Retype all of the data that follows, line for line.

BEGIN TASK INPUT

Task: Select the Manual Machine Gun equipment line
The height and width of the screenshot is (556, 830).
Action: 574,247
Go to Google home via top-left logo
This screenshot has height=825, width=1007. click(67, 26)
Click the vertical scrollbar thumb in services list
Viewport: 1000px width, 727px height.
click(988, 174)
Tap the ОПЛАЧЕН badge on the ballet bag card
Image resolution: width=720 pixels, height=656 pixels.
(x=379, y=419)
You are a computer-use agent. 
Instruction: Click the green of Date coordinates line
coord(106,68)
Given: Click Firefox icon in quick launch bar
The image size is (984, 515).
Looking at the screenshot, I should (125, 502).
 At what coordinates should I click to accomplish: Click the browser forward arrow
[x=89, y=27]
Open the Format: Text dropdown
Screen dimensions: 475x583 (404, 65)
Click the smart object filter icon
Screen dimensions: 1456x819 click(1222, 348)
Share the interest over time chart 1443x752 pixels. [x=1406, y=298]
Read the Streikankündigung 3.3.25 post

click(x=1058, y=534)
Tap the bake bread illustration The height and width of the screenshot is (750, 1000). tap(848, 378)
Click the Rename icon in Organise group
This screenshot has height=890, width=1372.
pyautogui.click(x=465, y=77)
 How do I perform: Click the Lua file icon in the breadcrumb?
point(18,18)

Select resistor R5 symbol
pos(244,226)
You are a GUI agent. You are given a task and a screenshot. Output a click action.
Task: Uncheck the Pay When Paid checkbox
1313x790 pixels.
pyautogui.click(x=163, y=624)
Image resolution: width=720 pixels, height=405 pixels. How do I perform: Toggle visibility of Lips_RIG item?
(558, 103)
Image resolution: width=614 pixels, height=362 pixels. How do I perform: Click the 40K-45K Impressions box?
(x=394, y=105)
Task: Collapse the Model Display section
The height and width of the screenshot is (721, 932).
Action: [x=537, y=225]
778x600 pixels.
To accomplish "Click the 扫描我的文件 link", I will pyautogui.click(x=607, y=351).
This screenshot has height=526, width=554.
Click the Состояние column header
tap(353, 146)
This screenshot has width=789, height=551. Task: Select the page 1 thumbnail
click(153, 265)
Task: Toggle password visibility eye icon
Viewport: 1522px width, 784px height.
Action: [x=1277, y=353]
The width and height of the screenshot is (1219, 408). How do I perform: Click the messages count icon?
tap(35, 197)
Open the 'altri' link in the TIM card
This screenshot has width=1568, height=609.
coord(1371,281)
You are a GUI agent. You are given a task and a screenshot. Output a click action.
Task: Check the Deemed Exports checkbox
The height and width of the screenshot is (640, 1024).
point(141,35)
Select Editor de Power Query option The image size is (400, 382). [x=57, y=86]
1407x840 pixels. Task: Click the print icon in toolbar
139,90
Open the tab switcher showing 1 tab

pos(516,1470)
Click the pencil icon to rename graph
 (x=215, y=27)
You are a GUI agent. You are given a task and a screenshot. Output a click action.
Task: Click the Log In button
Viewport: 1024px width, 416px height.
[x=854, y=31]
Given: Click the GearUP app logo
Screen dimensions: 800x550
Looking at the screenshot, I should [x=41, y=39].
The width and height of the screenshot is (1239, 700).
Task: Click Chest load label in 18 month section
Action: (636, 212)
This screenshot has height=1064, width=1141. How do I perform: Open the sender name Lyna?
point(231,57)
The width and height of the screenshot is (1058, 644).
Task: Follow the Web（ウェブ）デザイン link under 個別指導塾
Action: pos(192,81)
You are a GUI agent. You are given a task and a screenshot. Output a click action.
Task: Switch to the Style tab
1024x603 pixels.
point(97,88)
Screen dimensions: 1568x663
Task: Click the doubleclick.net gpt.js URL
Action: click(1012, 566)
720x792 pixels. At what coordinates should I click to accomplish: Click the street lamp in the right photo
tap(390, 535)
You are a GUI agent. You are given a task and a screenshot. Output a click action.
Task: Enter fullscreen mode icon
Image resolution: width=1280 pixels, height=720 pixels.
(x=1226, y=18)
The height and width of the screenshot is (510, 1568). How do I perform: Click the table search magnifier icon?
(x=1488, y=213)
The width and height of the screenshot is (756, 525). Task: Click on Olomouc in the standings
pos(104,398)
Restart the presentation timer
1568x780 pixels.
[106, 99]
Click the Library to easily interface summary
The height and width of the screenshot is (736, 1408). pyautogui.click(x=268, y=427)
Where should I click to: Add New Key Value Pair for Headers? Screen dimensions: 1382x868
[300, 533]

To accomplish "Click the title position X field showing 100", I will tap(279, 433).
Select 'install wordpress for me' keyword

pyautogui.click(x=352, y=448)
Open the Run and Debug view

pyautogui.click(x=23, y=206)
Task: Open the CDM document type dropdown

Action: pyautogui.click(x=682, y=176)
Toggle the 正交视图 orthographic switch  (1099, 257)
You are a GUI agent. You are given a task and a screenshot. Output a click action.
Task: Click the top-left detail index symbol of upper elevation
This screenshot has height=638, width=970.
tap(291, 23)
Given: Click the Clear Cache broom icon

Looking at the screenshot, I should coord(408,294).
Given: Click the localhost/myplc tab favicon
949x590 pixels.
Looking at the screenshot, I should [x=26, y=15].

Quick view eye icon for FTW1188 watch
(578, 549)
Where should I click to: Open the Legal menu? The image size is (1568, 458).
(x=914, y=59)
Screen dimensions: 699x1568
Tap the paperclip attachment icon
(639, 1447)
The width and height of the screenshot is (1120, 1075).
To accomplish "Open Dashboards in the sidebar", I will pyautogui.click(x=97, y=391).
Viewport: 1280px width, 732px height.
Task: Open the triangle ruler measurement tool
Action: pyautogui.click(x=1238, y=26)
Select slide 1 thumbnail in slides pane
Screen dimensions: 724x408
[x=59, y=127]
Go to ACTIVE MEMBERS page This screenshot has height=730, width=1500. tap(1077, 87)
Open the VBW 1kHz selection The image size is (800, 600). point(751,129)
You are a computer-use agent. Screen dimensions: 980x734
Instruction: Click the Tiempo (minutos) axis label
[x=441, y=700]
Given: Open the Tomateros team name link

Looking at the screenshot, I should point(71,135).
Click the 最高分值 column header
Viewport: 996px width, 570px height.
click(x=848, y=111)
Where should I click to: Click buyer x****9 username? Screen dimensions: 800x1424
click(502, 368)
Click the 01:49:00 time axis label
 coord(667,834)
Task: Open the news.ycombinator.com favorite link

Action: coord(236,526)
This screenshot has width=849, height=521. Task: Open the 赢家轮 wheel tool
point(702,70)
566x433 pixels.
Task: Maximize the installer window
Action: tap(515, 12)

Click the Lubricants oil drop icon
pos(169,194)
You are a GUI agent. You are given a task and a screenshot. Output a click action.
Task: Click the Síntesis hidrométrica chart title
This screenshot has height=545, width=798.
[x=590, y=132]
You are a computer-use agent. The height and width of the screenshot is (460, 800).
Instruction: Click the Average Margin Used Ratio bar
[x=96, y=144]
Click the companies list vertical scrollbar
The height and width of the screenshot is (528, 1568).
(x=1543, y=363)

END TASK INPUT

PROBLEM SOLUTION.
Task: Select the Manual Machine Gun equipment line
The height and width of the screenshot is (556, 830).
Action: 574,247
Go to Google home via top-left logo
This screenshot has height=825, width=1007. click(67, 26)
Click the vertical scrollbar thumb in services list
Viewport: 1000px width, 727px height.
click(988, 174)
Tap the ОПЛАЧЕН badge on the ballet bag card
Image resolution: width=720 pixels, height=656 pixels.
(x=379, y=419)
You are a computer-use agent. 
Instruction: Click the green of Date coordinates line
coord(106,68)
Given: Click Firefox icon in quick launch bar
The image size is (984, 515).
Looking at the screenshot, I should (125, 502).
 At what coordinates should I click to accomplish: Click the browser forward arrow
[x=89, y=27]
Open the Format: Text dropdown
Screen dimensions: 475x583 (404, 65)
Click the smart object filter icon
Screen dimensions: 1456x819 click(1222, 348)
Share the interest over time chart 1443x752 pixels. [x=1406, y=298]
Read the Streikankündigung 3.3.25 post

click(x=1058, y=534)
Tap the bake bread illustration The height and width of the screenshot is (750, 1000). tap(848, 378)
Click the Rename icon in Organise group
This screenshot has height=890, width=1372.
pyautogui.click(x=465, y=77)
 How do I perform: Click the Lua file icon in the breadcrumb?
point(18,18)

Select resistor R5 symbol
pos(244,226)
You are a GUI agent. You are given a task and a screenshot. Output a click action.
Task: Uncheck the Pay When Paid checkbox
1313x790 pixels.
pyautogui.click(x=163, y=624)
Image resolution: width=720 pixels, height=405 pixels. How do I perform: Toggle visibility of Lips_RIG item?
(558, 103)
Image resolution: width=614 pixels, height=362 pixels. How do I perform: Click the 40K-45K Impressions box?
(x=394, y=105)
Task: Collapse the Model Display section
The height and width of the screenshot is (721, 932).
Action: [x=537, y=225]
778x600 pixels.
To accomplish "Click the 扫描我的文件 link", I will pyautogui.click(x=607, y=351).
This screenshot has height=526, width=554.
Click the Состояние column header
tap(353, 146)
This screenshot has width=789, height=551. Task: Select the page 1 thumbnail
click(153, 265)
Task: Toggle password visibility eye icon
Viewport: 1522px width, 784px height.
Action: [x=1277, y=353]
The width and height of the screenshot is (1219, 408). How do I perform: Click the messages count icon?
tap(35, 197)
Open the 'altri' link in the TIM card
This screenshot has width=1568, height=609.
coord(1371,281)
You are a GUI agent. You are given a task and a screenshot. Output a click action.
Task: Check the Deemed Exports checkbox
The height and width of the screenshot is (640, 1024).
point(141,35)
Select Editor de Power Query option The image size is (400, 382). [x=57, y=86]
1407x840 pixels. Task: Click the print icon in toolbar
139,90
Open the tab switcher showing 1 tab

pos(516,1470)
Click the pencil icon to rename graph
 (x=215, y=27)
You are a GUI agent. You are given a task and a screenshot. Output a click action.
Task: Click the Log In button
Viewport: 1024px width, 416px height.
[x=854, y=31]
Given: Click the GearUP app logo
Screen dimensions: 800x550
Looking at the screenshot, I should [x=41, y=39].
The width and height of the screenshot is (1239, 700).
Task: Click Chest load label in 18 month section
Action: (636, 212)
This screenshot has height=1064, width=1141. How do I perform: Open the sender name Lyna?
point(231,57)
The width and height of the screenshot is (1058, 644).
Task: Follow the Web（ウェブ）デザイン link under 個別指導塾
Action: pos(192,81)
You are a GUI agent. You are given a task and a screenshot. Output a click action.
Task: Switch to the Style tab
1024x603 pixels.
point(97,88)
Screen dimensions: 1568x663
Task: Click the doubleclick.net gpt.js URL
Action: click(1012, 566)
720x792 pixels. At what coordinates should I click to accomplish: Click the street lamp in the right photo
tap(390, 535)
You are a GUI agent. You are given a task and a screenshot. Output a click action.
Task: Enter fullscreen mode icon
Image resolution: width=1280 pixels, height=720 pixels.
(x=1226, y=18)
The height and width of the screenshot is (510, 1568). How do I perform: Click the table search magnifier icon?
(x=1488, y=213)
The width and height of the screenshot is (756, 525). Task: Click on Olomouc in the standings
pos(104,398)
Restart the presentation timer
1568x780 pixels.
[106, 99]
Click the Library to easily interface summary
The height and width of the screenshot is (736, 1408). pyautogui.click(x=268, y=427)
Where should I click to: Add New Key Value Pair for Headers? Screen dimensions: 1382x868
[300, 533]

To accomplish "Click the title position X field showing 100", I will tap(279, 433).
Select 'install wordpress for me' keyword

pyautogui.click(x=352, y=448)
Open the Run and Debug view

pyautogui.click(x=23, y=206)
Task: Open the CDM document type dropdown

Action: pyautogui.click(x=682, y=176)
Toggle the 正交视图 orthographic switch  (1099, 257)
You are a GUI agent. You are given a task and a screenshot. Output a click action.
Task: Click the top-left detail index symbol of upper elevation
This screenshot has height=638, width=970.
tap(291, 23)
Given: Click the Clear Cache broom icon

Looking at the screenshot, I should coord(408,294).
Given: Click the localhost/myplc tab favicon
949x590 pixels.
Looking at the screenshot, I should [x=26, y=15].

Quick view eye icon for FTW1188 watch
(578, 549)
Where should I click to: Open the Legal menu? The image size is (1568, 458).
(x=914, y=59)
Screen dimensions: 699x1568
Tap the paperclip attachment icon
(639, 1447)
The width and height of the screenshot is (1120, 1075).
To accomplish "Open Dashboards in the sidebar", I will pyautogui.click(x=97, y=391).
Viewport: 1280px width, 732px height.
Task: Open the triangle ruler measurement tool
Action: pyautogui.click(x=1238, y=26)
Select slide 1 thumbnail in slides pane
Screen dimensions: 724x408
[x=59, y=127]
Go to ACTIVE MEMBERS page This screenshot has height=730, width=1500. tap(1077, 87)
Open the VBW 1kHz selection The image size is (800, 600). point(751,129)
You are a computer-use agent. Screen dimensions: 980x734
Instruction: Click the Tiempo (minutos) axis label
[x=441, y=700]
Given: Open the Tomateros team name link

Looking at the screenshot, I should point(71,135).
Click the 最高分值 column header
Viewport: 996px width, 570px height.
click(x=848, y=111)
Where should I click to: Click buyer x****9 username? Screen dimensions: 800x1424
click(502, 368)
Click the 01:49:00 time axis label
 coord(667,834)
Task: Open the news.ycombinator.com favorite link

Action: coord(236,526)
This screenshot has width=849, height=521. Task: Open the 赢家轮 wheel tool
point(702,70)
566x433 pixels.
Task: Maximize the installer window
Action: tap(515, 12)

Click the Lubricants oil drop icon
pos(169,194)
You are a GUI agent. You are given a task and a screenshot. Output a click action.
Task: Click the Síntesis hidrométrica chart title
This screenshot has height=545, width=798.
[x=590, y=132]
You are a computer-use agent. The height and width of the screenshot is (460, 800).
Instruction: Click the Average Margin Used Ratio bar
[x=96, y=144]
Click the companies list vertical scrollbar
The height and width of the screenshot is (528, 1568).
(x=1543, y=363)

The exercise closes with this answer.